Au début des années 70, Nixon trouve en Leary le bouc émissaire idéal dans sa “guerre à la drogue“ qu’il doit personnifier pour qu’elle ait plus de poids auprès de l’opinion publique… Il ne faudra pas plus de deux joints de marijuana découverts dans sa voiture pour que Leary soit emprisonné et condamné à dix ans de prison… Avec la complicité de son avocat, de sa femme Rosemary, des Weathermen, collectif de gauche radical antiraciste et anti-impérialiste, et de la Brotherhood of Eternal Love, communauté hippie assez disparate, fan de Leary et distributrice de cannabis et d’un acide très pur, appelé Orange Sunshine, le Docteur Leary réussit à s’échapper et à fuir un pays dont le chef de l’état a toujours juré qu’il mettrait tout en oeuvre pour le faire taire et l’empêcher d’agir… Le 12 septembre 1970, après un peu plus de deux cents jours de détention, Timothy Leary est en cavale. C’est le premier jour d’un périple qui durera plus de deux ans et lui fera voir du pays comme on dit…
La première étape sera l’Algérie où le leader des Black Panthers, Eldridges Cleaver, réfugié avec une partie de sa communauté et à qui on a même accordé une ambassade comme gouvernement noir en exil, l’accueillera avec sa femme. Après quelques tensions et profonds désaccords, mais aussi une tentative infructueuse de Nixon de faire extrader l’ex-professeur, le couple fuira en Suisse où ils seront pris en charge, à tout point de vue, par un millionnaire, Michel Hauchard, qui fournira le gîte, le couvert et des psychotropes à volonté. L’impossibilité pour l’auteur psychédélique de revenir au bercail est à la hauteur de ce qu’il est prêt à céder à Hauchard comme droit d’auteur sur ses écrits. Malgré tout, Tim sera arrêté et retenu en prison en attendant son extradition… Heureusement pour lui, les soutiens littéraires et artistiques américains, sous la houlette du poète beat Allen Ginsberg, se mettront en branle et feront pression sur les officiels suisses. Le gouvernement suisse comprendra que Leary n’est pas le criminel dépeint par les sbires de Nixon et libèreront Tim pour raison médicale… Mais la stratégie mise en place par les services secrets de Nixon sera celle de la terre brûlée. Les agents américains feront pression sur les cantons suisses, un par un, pour qu’ils éditent des arrêtés qui empêchent Tim de séjourner sur leur territoire. Et ça fonctionnera. Tim sera isolé, car de plus Rosemary l’a quitté… C’est à ce moment-là qu’une jeune femme de 26 ans fera son apparition dans sa vie.
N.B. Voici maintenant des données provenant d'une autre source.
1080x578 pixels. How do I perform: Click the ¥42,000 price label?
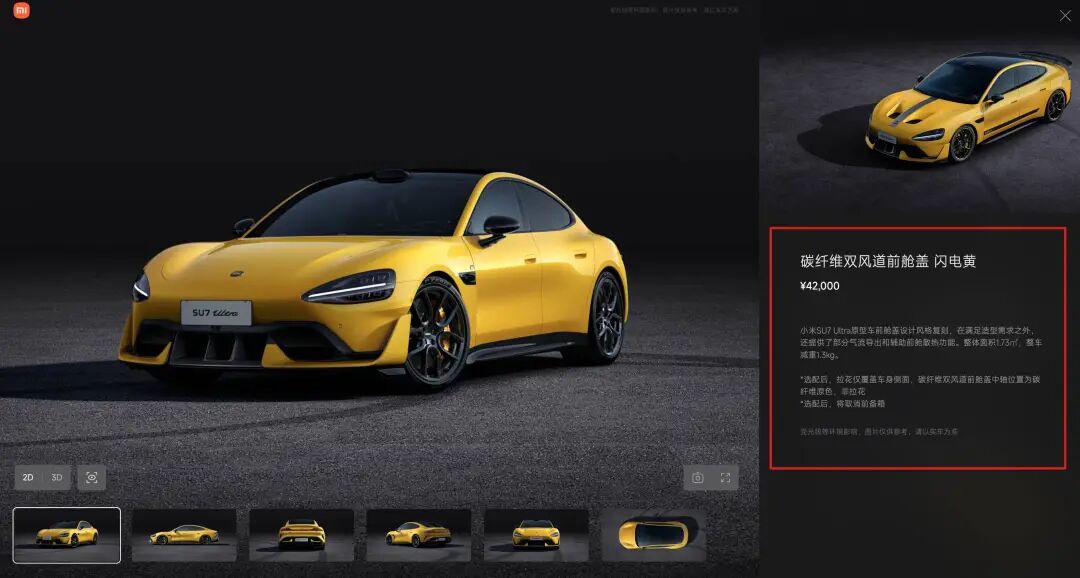coord(820,286)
Elle s’appelle Joana Harcourt-Smith et leur périple les conduira, après un détour par l’Autriche, en Afghanistan où ils retrouvent des membres de la communauté hippie Brotherhood of Eternal Love, et fument des joints qui contiennent un très bon cannabis agrémenté d’opium…
Mais Terrence Burke, ancien de la CIA, sans scrupule et missionné par Nixon, viendra les récupérer en main propre sur le sol afghan alors qu’aucun traité d’extradition n’a été signé entre les Etats-Unis et l’Afghanistan… Le 18 janvier 1973, Nixon peut savourer sa victoire, même si elle sera de courte durée puisqu’il sera personnellement mêlé aux affaires du Watergate qui l’obligeront à démissionner de la présidence en 1974… Détenu désormais sur le sol américain et sous le coup d’une condamnation de plusieurs dizaines d’années de prison, Leary, après quelques mois d’emprisonnement, se confie aux agents du FBI qui veulent anéantir les Black Panthers, la Brotherhood of Eternal Love et les Weathermen. Leary gagne alors sa libération en avril 1976, et vivra jusqu’à la fin de vie de sa plume, de ses conférences, et de quelques apparitions au cinéma… Il meurt d’un cancer de la prostate le 31 mai 1996 à l’âge de 75 ans, et restera dans les mémoires comme un des plus grands promoteurs des drogues psychédéliques. Il incarne par la même occasion la fronde au gouvernement, de laquelle Nixon ne se remettra jamais…
Thibault de Vivies
(Cet article est la version raccourcie d’un article paru dans le numéro 12 de la revue DOPAMINE.)